### Instructions for the task
In your reply, reproduce the lines from the first one below to the line containing "This screenshot has height=327, width=368.", inclusive, exactly as they stand.

'''

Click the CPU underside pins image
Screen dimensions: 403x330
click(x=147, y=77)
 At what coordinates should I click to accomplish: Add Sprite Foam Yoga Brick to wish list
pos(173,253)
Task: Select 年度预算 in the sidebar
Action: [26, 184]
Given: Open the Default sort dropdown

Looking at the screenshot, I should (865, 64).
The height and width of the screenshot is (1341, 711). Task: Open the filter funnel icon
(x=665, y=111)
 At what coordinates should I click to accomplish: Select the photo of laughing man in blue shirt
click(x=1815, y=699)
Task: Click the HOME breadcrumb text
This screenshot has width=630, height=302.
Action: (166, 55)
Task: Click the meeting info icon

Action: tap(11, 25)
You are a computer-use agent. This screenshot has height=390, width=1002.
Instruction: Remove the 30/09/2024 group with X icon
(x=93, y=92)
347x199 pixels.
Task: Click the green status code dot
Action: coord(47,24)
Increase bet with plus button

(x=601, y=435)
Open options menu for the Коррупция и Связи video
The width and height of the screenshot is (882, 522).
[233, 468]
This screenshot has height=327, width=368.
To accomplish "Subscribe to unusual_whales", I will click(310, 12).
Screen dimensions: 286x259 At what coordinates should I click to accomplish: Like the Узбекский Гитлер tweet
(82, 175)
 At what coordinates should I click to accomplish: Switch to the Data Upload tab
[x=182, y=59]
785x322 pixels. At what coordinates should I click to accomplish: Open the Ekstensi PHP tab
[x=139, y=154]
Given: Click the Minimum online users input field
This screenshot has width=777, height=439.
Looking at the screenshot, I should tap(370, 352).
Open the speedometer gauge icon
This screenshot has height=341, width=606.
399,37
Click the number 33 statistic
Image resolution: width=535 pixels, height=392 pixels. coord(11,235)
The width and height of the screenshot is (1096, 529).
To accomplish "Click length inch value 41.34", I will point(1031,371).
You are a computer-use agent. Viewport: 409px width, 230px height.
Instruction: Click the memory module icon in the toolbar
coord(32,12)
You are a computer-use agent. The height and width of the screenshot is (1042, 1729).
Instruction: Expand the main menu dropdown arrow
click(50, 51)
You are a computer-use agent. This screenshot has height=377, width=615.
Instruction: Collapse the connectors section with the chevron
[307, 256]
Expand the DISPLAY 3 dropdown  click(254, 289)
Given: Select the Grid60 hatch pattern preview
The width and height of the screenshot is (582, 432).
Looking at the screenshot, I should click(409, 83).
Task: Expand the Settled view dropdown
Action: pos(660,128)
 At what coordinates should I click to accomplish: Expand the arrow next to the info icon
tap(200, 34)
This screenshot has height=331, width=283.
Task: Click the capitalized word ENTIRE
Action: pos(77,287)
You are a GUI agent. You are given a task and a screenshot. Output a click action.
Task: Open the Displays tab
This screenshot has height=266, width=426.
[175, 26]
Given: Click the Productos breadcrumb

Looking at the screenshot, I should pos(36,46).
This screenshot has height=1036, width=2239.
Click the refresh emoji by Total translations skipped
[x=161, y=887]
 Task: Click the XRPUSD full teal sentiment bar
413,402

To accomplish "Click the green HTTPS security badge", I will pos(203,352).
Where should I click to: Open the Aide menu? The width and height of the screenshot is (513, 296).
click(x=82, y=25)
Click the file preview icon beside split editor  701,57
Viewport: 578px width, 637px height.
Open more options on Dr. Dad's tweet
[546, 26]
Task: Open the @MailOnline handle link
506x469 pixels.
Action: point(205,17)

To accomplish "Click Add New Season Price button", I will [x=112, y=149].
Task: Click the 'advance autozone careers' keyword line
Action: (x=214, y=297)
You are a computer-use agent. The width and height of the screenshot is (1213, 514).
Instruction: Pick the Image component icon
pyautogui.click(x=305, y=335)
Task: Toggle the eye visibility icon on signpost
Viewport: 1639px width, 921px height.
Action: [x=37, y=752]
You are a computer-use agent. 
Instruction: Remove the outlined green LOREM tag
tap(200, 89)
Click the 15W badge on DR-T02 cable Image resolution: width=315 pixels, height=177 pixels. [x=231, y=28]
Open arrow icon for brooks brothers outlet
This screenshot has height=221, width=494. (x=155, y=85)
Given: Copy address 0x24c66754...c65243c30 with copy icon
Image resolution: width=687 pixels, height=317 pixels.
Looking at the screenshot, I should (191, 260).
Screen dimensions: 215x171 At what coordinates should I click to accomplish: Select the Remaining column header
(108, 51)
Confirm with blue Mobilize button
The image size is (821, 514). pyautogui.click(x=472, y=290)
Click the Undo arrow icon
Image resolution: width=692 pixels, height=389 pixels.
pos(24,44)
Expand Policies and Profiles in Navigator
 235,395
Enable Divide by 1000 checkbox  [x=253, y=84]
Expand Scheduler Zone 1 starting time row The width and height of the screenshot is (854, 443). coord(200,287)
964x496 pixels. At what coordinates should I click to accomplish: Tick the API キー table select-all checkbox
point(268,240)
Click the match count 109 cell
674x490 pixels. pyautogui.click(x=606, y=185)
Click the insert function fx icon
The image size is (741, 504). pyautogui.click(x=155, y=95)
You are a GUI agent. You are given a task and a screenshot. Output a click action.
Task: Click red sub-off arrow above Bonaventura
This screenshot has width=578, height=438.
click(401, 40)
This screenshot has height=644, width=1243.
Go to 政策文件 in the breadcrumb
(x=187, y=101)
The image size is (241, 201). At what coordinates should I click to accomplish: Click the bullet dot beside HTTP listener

'''

### Response box
Click the CPU underside pins image
Screen dimensions: 403x330
click(x=147, y=77)
 At what coordinates should I click to accomplish: Add Sprite Foam Yoga Brick to wish list
pos(173,253)
Task: Select 年度预算 in the sidebar
Action: [26, 184]
Given: Open the Default sort dropdown

Looking at the screenshot, I should (865, 64).
The height and width of the screenshot is (1341, 711). Task: Open the filter funnel icon
(x=665, y=111)
 At what coordinates should I click to accomplish: Select the photo of laughing man in blue shirt
click(x=1815, y=699)
Task: Click the HOME breadcrumb text
This screenshot has width=630, height=302.
Action: (166, 55)
Task: Click the meeting info icon

Action: tap(11, 25)
You are a computer-use agent. This screenshot has height=390, width=1002.
Instruction: Remove the 30/09/2024 group with X icon
(x=93, y=92)
347x199 pixels.
Task: Click the green status code dot
Action: coord(47,24)
Increase bet with plus button

(x=601, y=435)
Open options menu for the Коррупция и Связи video
The width and height of the screenshot is (882, 522).
[233, 468]
This screenshot has height=327, width=368.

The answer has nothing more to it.